なお、ここで言う受働土圧、主働土圧および静止土圧とは、土粒子間で伝達される有効土圧の事を示し、間隙水圧を含まない。一方、チャンバー内泥土圧とは、チャンバー内の土粒子および間隙水を一体と考えた全土圧の事であり、間隙水圧を含む。
【0004】
従来の土圧式シールドにおけるチャンバー内泥土圧の管理手法には、以下に示す1)の方法と2)の方法がある。
1)事前の土質調査により推定される対象地盤の土質定数(φ、C、γ等)、地下水位や上載荷重から土圧の算定式を用いて、主働土圧、受働土圧や静止土圧などを算定し、その数値を基に、チャンバー内泥土圧の上限値と下限値を設定して管理する方法(例えば、特許文献1参照)。
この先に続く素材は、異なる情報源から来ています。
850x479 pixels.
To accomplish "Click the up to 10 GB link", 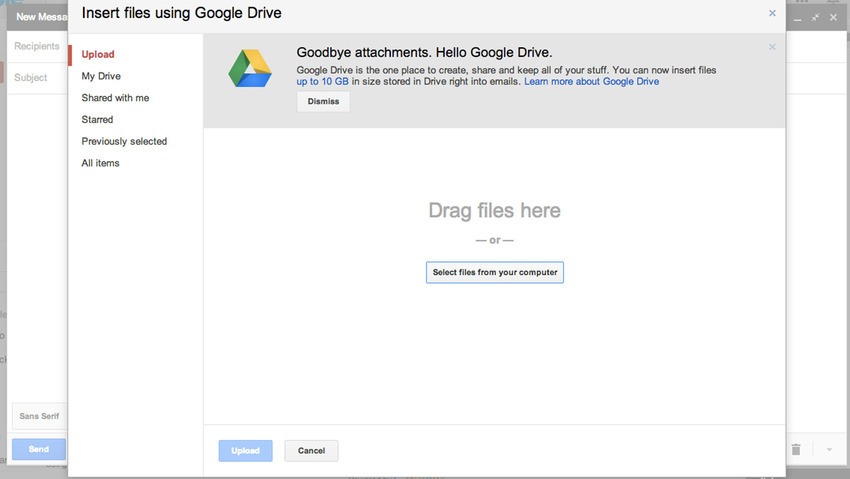I will pyautogui.click(x=322, y=82).

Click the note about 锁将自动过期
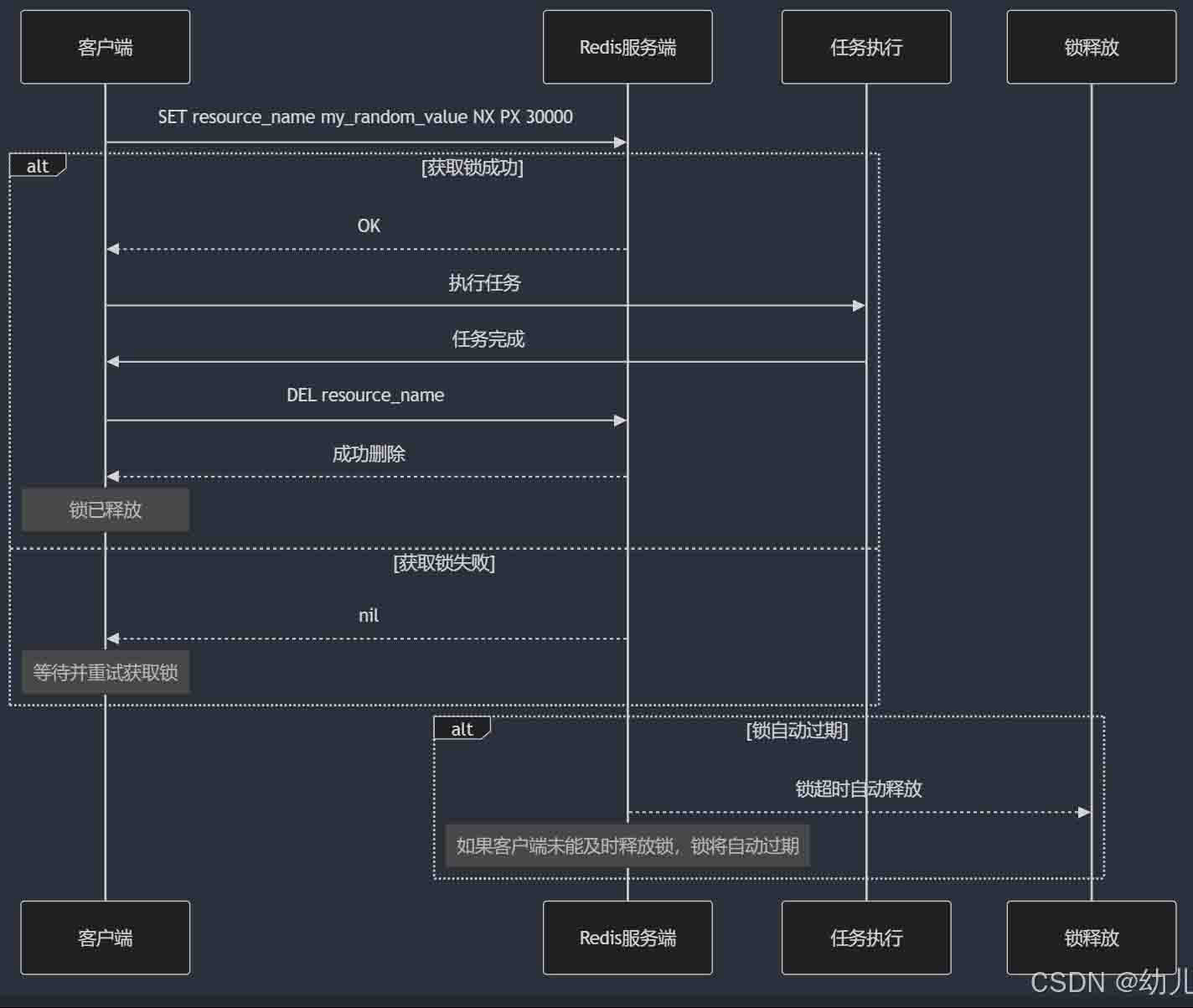[627, 845]
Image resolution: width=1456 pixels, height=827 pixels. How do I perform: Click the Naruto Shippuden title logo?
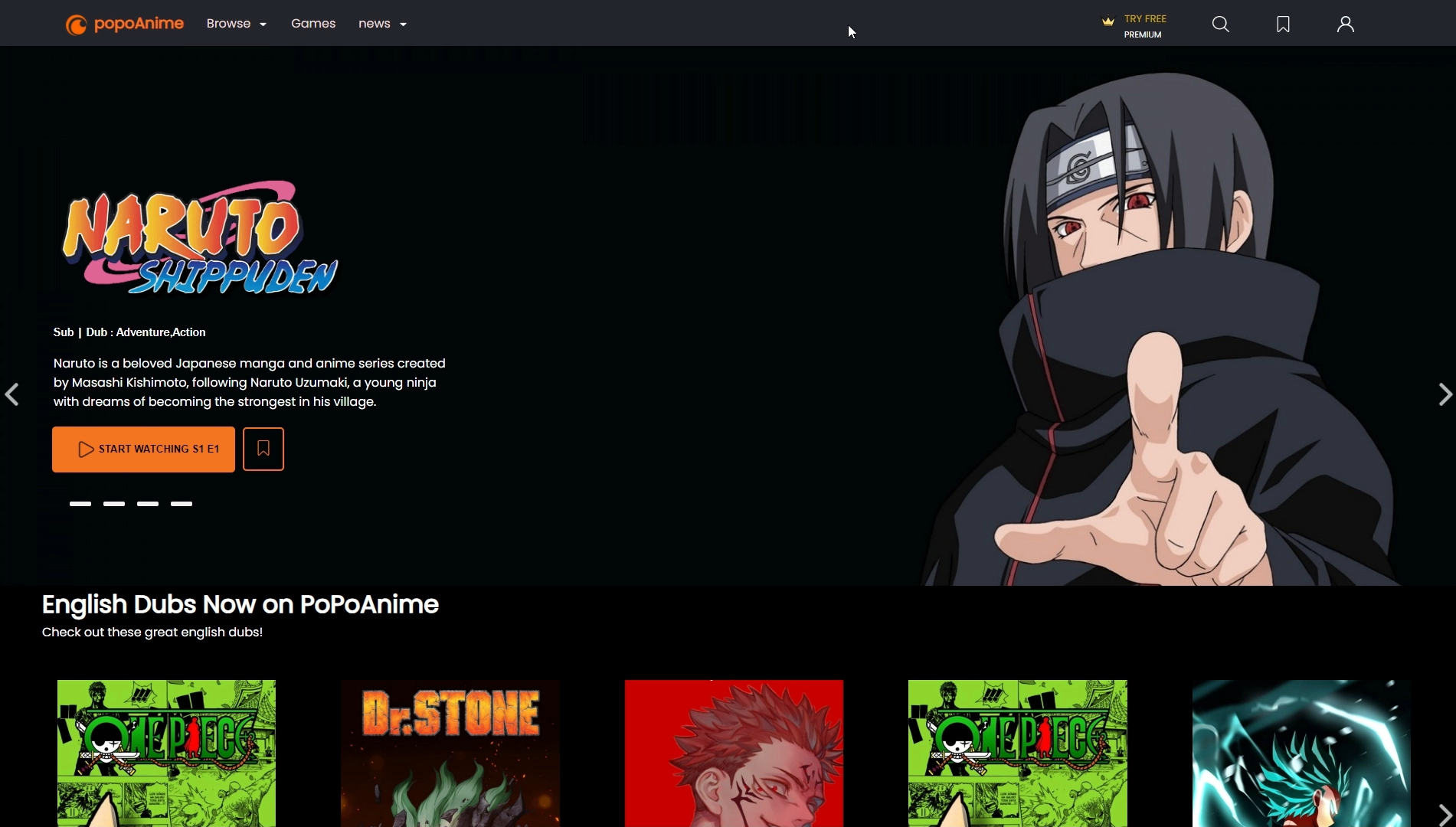tap(200, 238)
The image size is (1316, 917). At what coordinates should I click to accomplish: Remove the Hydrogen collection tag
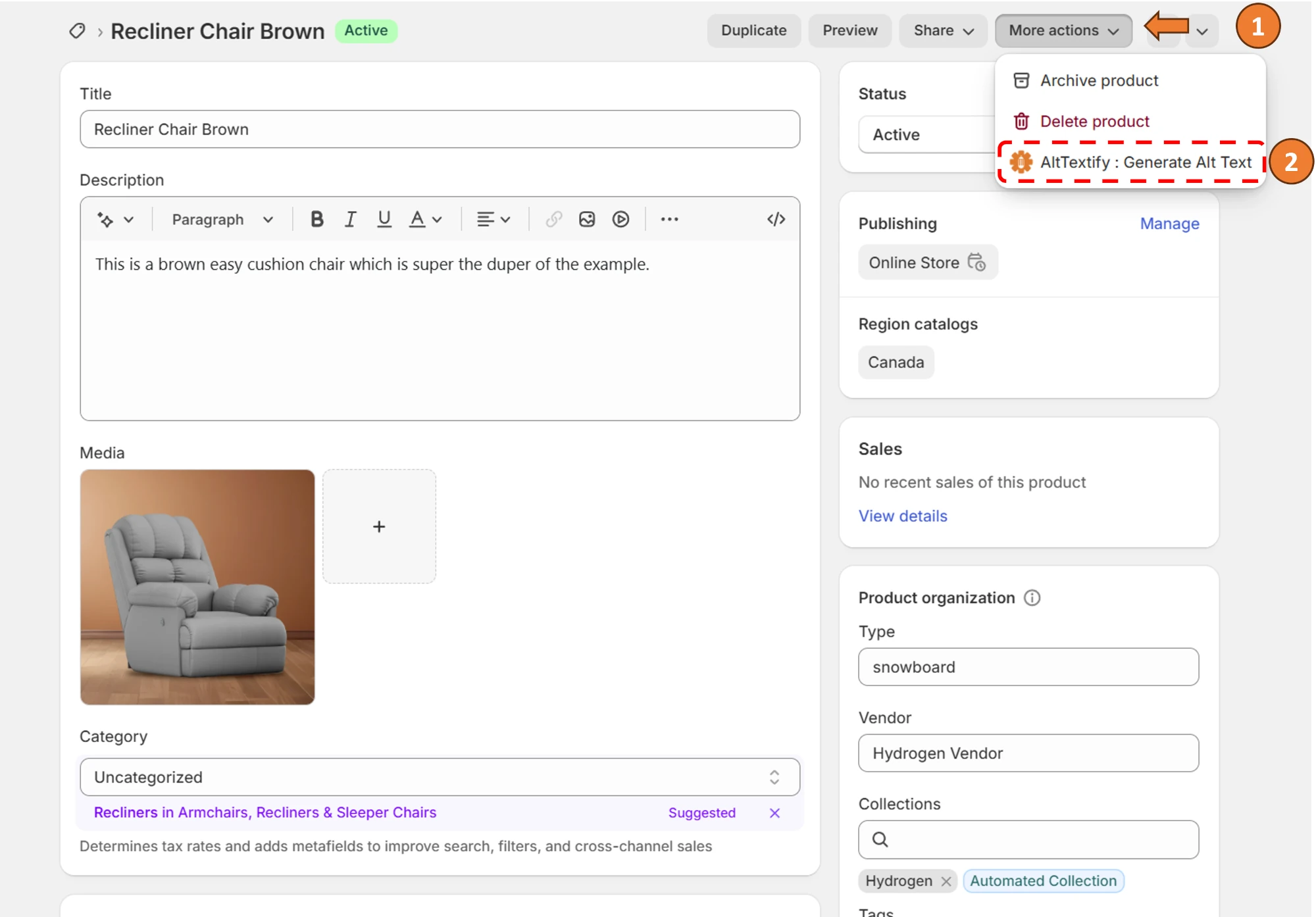947,881
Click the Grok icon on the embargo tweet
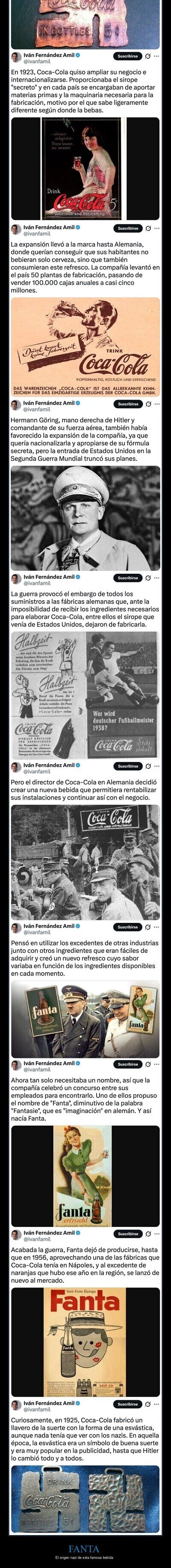Viewport: 171px width, 1568px height. 148,578
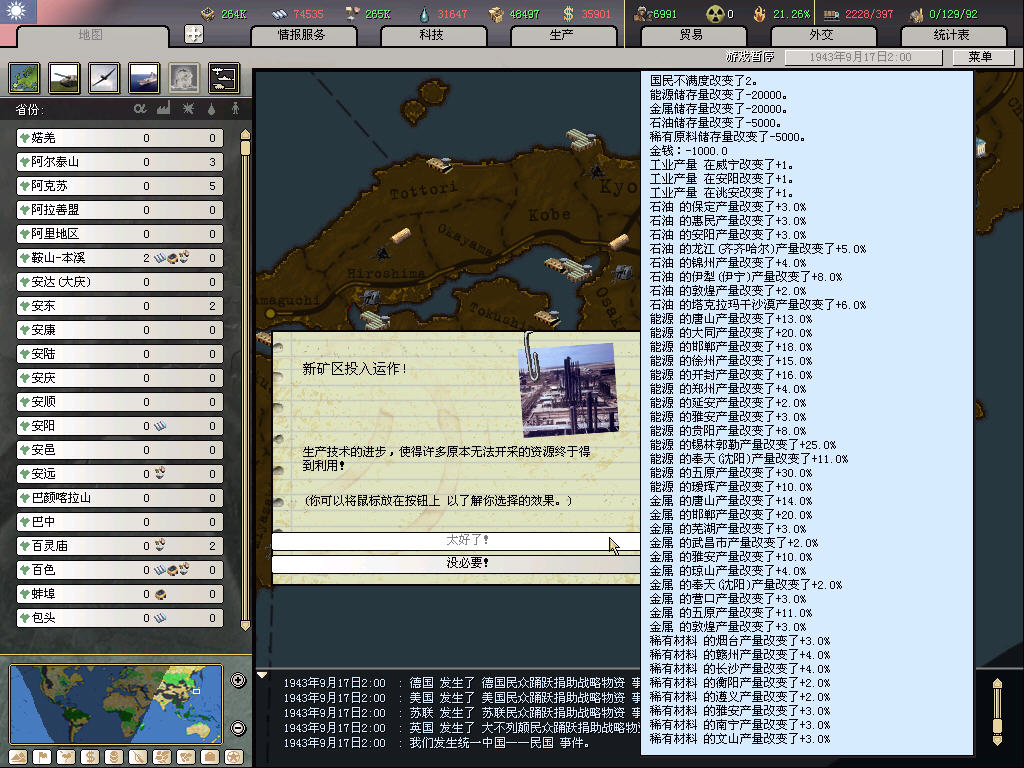This screenshot has width=1024, height=768.
Task: Enable the flag political map mode
Action: 42,757
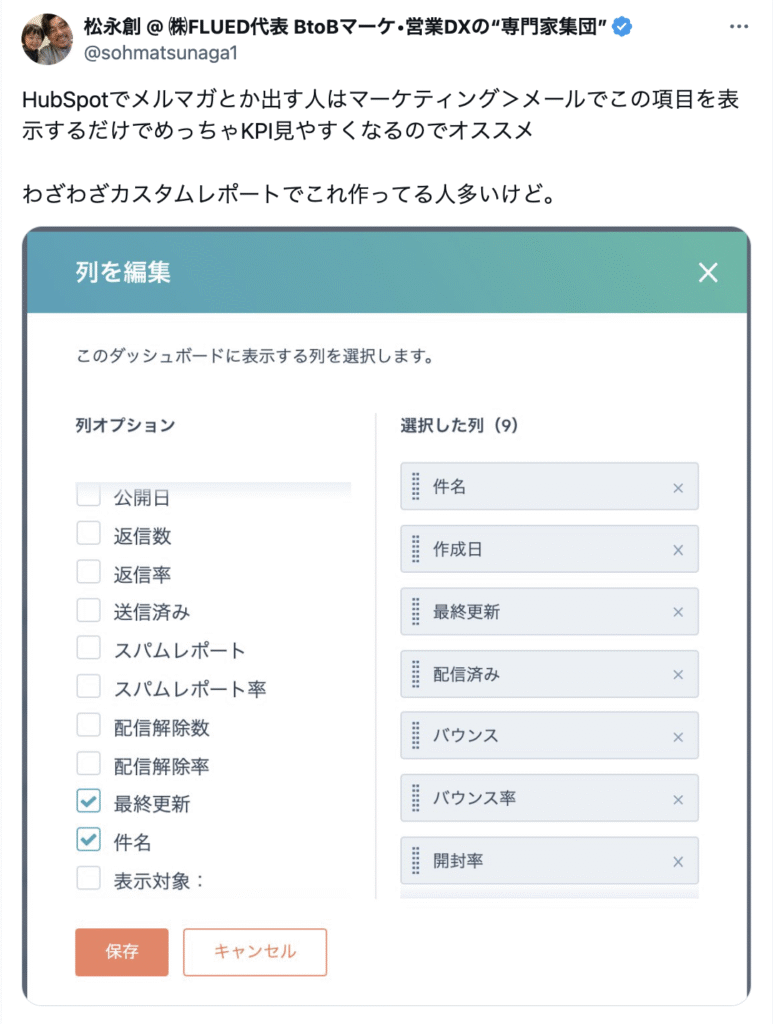This screenshot has height=1024, width=775.
Task: Enable the スパムレポート率 column option
Action: (x=88, y=686)
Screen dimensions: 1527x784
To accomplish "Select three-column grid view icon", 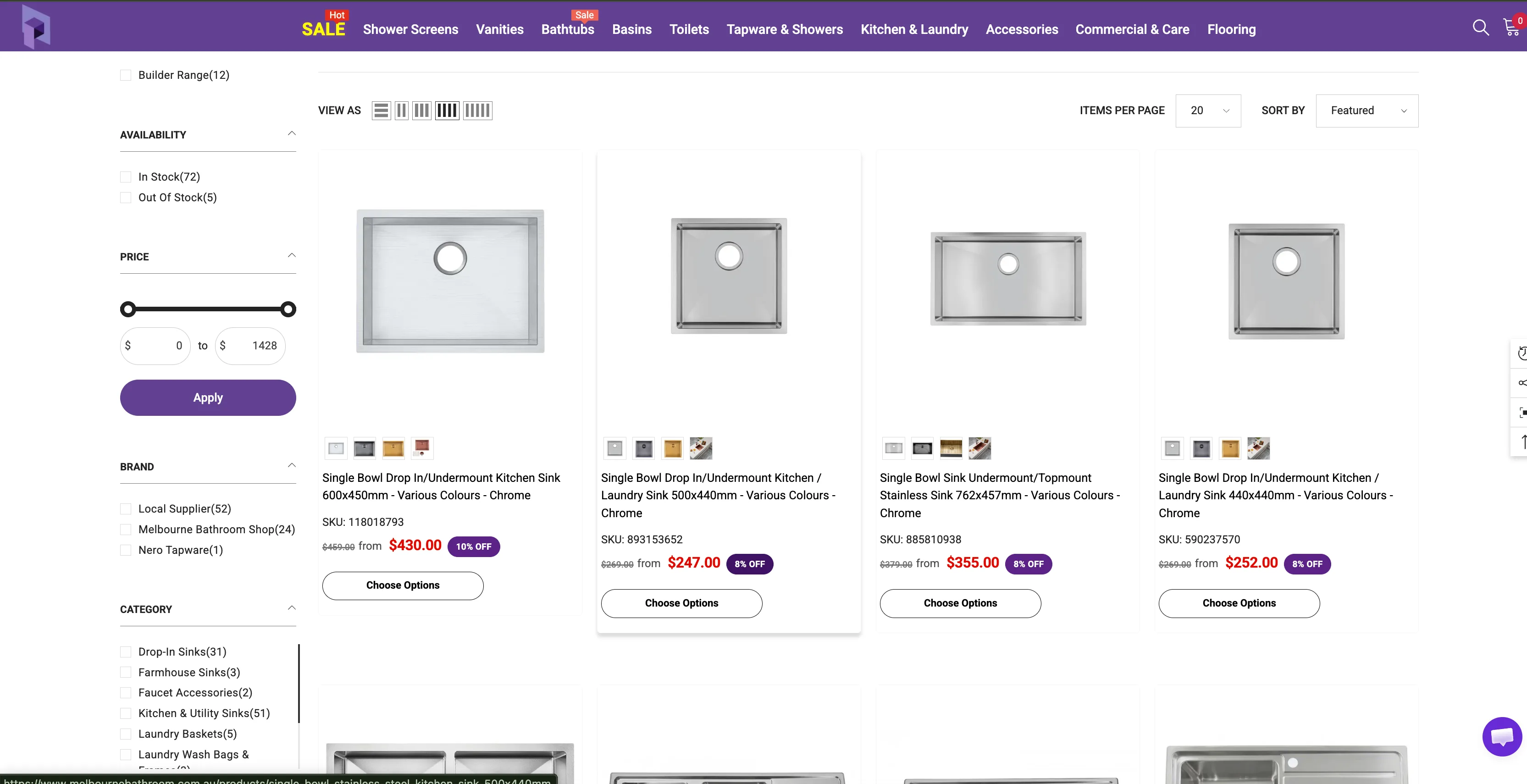I will [421, 111].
2)シールドの停止時に測定される停止時チャンバー内泥土圧を基に、管理土圧を設定する方法(例えば、非特許文献1参照)。
【先行技術文献】
【特許文献】
【0005】
【文献】特開2012-233372号公報
【文献】「シールドトンネル工事の安全・安心な施工に関するガイドライン」シールドトンネル施工技術検討会、令和3年12月、P.19
【発明の概要】
【発明が解決しようとする課題】
【0006】
・管理手法 1)の課題:
事前の土質調査は通常ボーリングにより実施されるが、その頻度は路線延長に対して200(m)間隔程度で行われることが多い。したがって、調査地点の間で土質条件等が変化する場合には、適正な管理土圧を算定できないことがある。また、土圧の算定式自体が2次元に簡略化された力のつり合いだけに基づく理論的なものであることから、必ずしも実際の3次元状態のシールド切羽地盤の土圧を正確に算定できているとは限らない。
【0007】
・管理手法 2)の課題:
シールドの停止時に測定される停止時泥土圧は、シールド自体が動くことがなく、かつ、カッタヘッドに面板がない場合は、切羽に作用する土圧を比較的正確に反映していると考えられるが、これらの条件が維持されない場合には、停止時泥土圧が地盤の静止土圧又は主働土圧プラス水圧を表しているとは限らない。
【0008】
上述した管理手法1)や2)の泥土圧の管理手法では、地盤の条件等が変化するような場合には、適正な管理土圧を設定できないことになる。
【0009】
そこで、本発明は、仮定や推定による管理土圧の設定ではなく、チャンバー内泥土圧と切羽付近の変位関係を直接計測することで管理土圧の妥当性を確認する、シールド掘進機における管理土圧の逐次更新システムを提供することを目的としている。
【課題を解決するための手段】
【0010】
前記目的を達成するために、本発明のシールド掘進機における管理土圧の逐次更新システムは、チャンバー内の泥土を排出する排土装置と、チャンバー内の泥土圧を計測する圧力計と、切羽近傍の変位を計測する変位計測手段と、計測された泥土圧と計測された切羽近傍の変位に基づいて地盤の変形特性を解析する解析部と、解析された変形特性に基づいて、管理土圧を設定する設定部と、を備えている。
【発明の効果】
【0011】
このように、本発明のシールド掘進機における管理土圧の逐次更新システムは、チャンバー内の泥土を排出する排土装置と、チャンバー内の泥土圧を計測する圧力計と、切羽近傍の変位を計測する変位計測手段と、計測された泥土圧と計測された切羽近傍の変位に基づいて地盤の変形特性を解析する解析部と、解析された変形特性に基づいて、管理土圧を設定する設定部と、を備えている。このような構成であるため、仮定や推定による管理土圧の設定ではなく、チャンバー内の泥土圧と切羽変位の関係を直接計測することで管理土圧を設定することができるとともに、より安全で簡易的な手法で、設定された管理土圧の正否を判断することができる。
【図面の簡単な説明】
【0012】
図1】シールド掘進機の内部構造を説明する断面図である。
図2】探査治具と計測センサの構成について説明する断面図である。
図3】機内計測式の切羽変位計測方法の説明図である。(a)は掘進中の説明図であり、(b)は探査治具の挿入の説明図であり、(c)は変位計測中の説明図である。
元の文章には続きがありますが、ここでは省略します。